Another example of this is, ceasing construction. So what happens if they cease construction? Do you care if it’s ceasing construction for 30 days, 60 days, 90 days? Does it matter? These sorts of things can be kind of custom tuned to your underlying transaction. And so you just want to make sure that you cover all the facts. And that goes back into what you talked about a second ago as well, which is when’s the software solution good? When’s it not? Well, it kind of depends. Is your business typically that really simple LOI and typically smaller balance loan transactions? [If so], yes, software is a good solution in this example because you’re repeating a set of facts. It’s the known facts [in loan documents] that are particularly [good] for something like Lightning Docs which was custom-built for business purpose lenders. As a law firm we saw things many, many times over.
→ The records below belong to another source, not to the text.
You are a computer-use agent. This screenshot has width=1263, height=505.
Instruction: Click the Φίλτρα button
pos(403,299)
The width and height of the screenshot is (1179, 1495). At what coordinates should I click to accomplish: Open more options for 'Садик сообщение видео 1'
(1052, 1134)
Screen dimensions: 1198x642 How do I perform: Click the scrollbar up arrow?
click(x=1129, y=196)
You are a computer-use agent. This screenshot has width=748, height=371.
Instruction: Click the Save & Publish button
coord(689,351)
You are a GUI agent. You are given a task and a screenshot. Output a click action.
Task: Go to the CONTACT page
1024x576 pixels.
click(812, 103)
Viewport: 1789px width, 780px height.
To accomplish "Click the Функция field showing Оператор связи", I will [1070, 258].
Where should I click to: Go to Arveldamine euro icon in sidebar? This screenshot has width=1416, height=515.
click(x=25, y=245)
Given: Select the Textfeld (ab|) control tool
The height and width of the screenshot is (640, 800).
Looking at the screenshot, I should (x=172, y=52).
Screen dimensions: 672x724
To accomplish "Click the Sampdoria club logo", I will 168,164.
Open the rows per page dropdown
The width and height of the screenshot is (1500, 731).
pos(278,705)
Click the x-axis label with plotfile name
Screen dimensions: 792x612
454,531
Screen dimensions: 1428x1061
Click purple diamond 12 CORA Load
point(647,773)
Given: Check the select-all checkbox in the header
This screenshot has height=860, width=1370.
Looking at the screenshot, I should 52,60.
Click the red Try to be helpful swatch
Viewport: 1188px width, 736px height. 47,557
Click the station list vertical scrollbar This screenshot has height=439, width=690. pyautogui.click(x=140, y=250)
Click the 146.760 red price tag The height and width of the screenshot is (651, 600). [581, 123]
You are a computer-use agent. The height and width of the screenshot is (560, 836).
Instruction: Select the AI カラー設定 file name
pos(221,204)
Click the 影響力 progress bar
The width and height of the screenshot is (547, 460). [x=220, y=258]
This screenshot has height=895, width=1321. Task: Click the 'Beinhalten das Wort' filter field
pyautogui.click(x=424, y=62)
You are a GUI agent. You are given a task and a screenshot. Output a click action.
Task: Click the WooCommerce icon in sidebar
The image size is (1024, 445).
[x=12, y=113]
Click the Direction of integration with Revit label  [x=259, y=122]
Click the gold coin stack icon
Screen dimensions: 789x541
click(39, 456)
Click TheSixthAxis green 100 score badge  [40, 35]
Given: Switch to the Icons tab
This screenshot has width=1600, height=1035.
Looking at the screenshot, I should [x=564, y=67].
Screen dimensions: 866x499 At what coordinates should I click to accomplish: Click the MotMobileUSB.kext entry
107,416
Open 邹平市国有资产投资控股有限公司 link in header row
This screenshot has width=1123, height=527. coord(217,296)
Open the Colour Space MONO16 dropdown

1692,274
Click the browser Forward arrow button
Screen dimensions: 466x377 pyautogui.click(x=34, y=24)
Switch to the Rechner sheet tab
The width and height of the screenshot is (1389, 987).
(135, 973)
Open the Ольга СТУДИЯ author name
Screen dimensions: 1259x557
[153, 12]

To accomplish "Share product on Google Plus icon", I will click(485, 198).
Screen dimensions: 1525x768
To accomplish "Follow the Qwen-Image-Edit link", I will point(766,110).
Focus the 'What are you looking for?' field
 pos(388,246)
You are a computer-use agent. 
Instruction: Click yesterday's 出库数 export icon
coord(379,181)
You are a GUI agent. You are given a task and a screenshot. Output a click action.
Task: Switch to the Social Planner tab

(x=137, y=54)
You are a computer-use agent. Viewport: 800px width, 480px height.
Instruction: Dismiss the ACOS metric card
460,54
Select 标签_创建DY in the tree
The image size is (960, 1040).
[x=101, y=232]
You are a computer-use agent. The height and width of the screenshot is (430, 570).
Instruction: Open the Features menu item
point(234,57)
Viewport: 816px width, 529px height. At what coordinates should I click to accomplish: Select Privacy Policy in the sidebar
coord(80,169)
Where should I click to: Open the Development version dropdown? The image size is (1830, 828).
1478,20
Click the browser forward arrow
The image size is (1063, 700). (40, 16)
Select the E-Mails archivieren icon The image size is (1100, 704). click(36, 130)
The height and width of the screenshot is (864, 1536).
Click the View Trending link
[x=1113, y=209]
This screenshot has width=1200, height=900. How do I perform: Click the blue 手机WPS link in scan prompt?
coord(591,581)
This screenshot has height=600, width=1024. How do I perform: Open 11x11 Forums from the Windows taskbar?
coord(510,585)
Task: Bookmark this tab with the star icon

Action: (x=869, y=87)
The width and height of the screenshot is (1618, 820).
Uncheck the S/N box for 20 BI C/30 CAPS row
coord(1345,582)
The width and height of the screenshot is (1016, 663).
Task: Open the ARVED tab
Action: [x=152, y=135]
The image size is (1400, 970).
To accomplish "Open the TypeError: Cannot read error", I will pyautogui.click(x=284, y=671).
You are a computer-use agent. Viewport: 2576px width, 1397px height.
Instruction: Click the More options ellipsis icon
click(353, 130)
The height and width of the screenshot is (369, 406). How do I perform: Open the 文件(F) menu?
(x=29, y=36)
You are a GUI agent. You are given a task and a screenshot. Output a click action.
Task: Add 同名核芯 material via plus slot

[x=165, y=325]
And so we needed to come up with consistent language ourselves to deal with repeated fact patterns, and so that will fit really nicely into a piece of software. But sometimes it doesn’t, and I think as a lender, you probably know when that [time comes] when you’re like, “Oh, I like everything about this. It’s totally run-of-the-mill but there’s this one exception I want to address”. So as long as we make sure that we agree to this one thing, that one thing is probably something that you need to consult with an attorney on to make sure that gets incorporated into the loan documents.